-- start Quoted text --
The January 6 "insurrectionists," Klaas adds, had certain things in common: they were "unified by their support for Trump" and were also "conspiracy theorists."
"There is no doubt: the United States has a serious problem with pathological political delusions," Klaas warns. "So, do we have any hope of deprogramming the millions of Americans who are devoted to dangerous lunacy? Don't hold your breath….. Once people have gone far enough down the rabbit hole of conspiratorial thinking, it can be nearly impossible to get them back out."
Klaas goes on to list some reasons why it is so difficult to "deprogram" conspiracy theorists. According to Klaas, "First, conspiracy theorists are far more likely to have a Manichaean worldview, meaning they interpret everything as a battle between good and evil….. Second, those who seek to debunk conspiracy theories are precisely the people that true believers distrust…. Third, these organized mass delusions are designed to resist debunking."
There's a joke among critics of far-right conspiracy theorist and radio host Alex Jones that goes something like this: what did the Alex Jones listener say when told that there is no New World Order? The listener said, "Yeah, that's what the New World Order wants you to think." It's a joke, but it speaks to one of the important points Klaas makes in his op-ed — that when someone pushes back against conspiracy theorists, they sometimes respond by digging in even more.
-- end Quoted text --
-- start Stored data --
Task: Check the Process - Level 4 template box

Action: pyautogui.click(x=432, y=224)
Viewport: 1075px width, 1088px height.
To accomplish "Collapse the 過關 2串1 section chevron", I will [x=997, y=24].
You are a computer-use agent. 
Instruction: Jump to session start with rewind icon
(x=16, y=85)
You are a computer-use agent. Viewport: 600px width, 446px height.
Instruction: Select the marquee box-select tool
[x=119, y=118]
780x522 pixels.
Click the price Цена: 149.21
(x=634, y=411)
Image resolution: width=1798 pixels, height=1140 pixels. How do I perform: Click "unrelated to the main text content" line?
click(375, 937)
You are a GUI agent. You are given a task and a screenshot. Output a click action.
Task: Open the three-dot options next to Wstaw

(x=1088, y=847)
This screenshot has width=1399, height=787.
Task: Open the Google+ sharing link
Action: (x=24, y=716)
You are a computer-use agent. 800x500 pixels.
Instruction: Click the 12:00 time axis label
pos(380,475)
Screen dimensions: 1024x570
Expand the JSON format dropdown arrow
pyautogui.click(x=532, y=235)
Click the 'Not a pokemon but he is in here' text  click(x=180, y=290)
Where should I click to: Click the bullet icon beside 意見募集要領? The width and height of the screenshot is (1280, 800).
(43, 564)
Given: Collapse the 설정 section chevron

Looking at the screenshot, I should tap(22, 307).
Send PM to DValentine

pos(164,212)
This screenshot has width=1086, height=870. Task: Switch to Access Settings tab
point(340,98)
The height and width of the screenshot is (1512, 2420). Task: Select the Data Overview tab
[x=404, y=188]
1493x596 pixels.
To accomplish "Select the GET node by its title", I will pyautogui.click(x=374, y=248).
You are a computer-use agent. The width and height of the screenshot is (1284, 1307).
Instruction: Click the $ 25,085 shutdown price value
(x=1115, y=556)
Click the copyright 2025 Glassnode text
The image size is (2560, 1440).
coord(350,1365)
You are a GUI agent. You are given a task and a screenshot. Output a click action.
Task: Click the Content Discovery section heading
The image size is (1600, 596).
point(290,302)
-- end Stored data --
> **Task A**
Translate this sentence from the passage on conspiracy theorists into Spanish: "Klaas goes on to list some reasons why it is so difficult to "deprogram" conspiracy theorists."
> **Task B**
Using the passage on conspiracy theorists, explain in one to three sentences why Klaas says they are so hard to "deprogram."
> **Task C**
Write the next part of the passage on conspiracy theorists, starting after its last sentence.
The listing has nothing to do with the text.

> **Task response A**
Klaas pasa a enumerar algunas razones por las que es tan difícil "desprogramar" a los teóricos de la conspiración.

> **Task response B**
Klaas says conspiracy theorists tend to see everything as a battle between good and evil, and they distrust exactly the people who try to debunk their theories. On top of that, these mass delusions are designed to resist debunking.

> **Task response C**
A variety of media outlets, from CNN and MSNBC to Mother Jones and The Nation, have been relentless when it comes to debunking the far-right conspiracy theories that came from the Trump Administration and its sycophants. But Klaas notes that "if someone believes the media is controlled by sinister but unseen puppet masters, fact- checks from CNN will never convince them they're wrong."
"For the past four years," Klaas notes, "those who have worked hardest to dispel QAnon believers of their fantasies are the very people that 'Anons' trust least: anti-Trump academics like me, news outlets such as the Post and politicians who they believe to be co-opted by the 'deep state.' Political scientists Brendan Nyhan and Jason Reifler have documented the risks of a backfire effect, in which correcting misperceptions actually ends up entrenching them. In the world of conspiratorial thinking, the harder the pushback, the greater the proof that a coverup is afoot."
According to Klaas, the "rise of social media" has made it much easier for far-right conspiracy theorists to live in a bubble.
"Bowling alone has been replaced by tweeting together — a cardboard cutout for real social interaction, but one that has a seductive allure to millions of people," Klaas warns. "Many of the fanatics who stormed the Capitol were neither poor nor social misfits, but rather, had found a digital community to augment or replace their offline one. We can no longer pretend that conspiracy theorists are beneath our attention. They've shown they have tremendous capacity to inflict damage on society."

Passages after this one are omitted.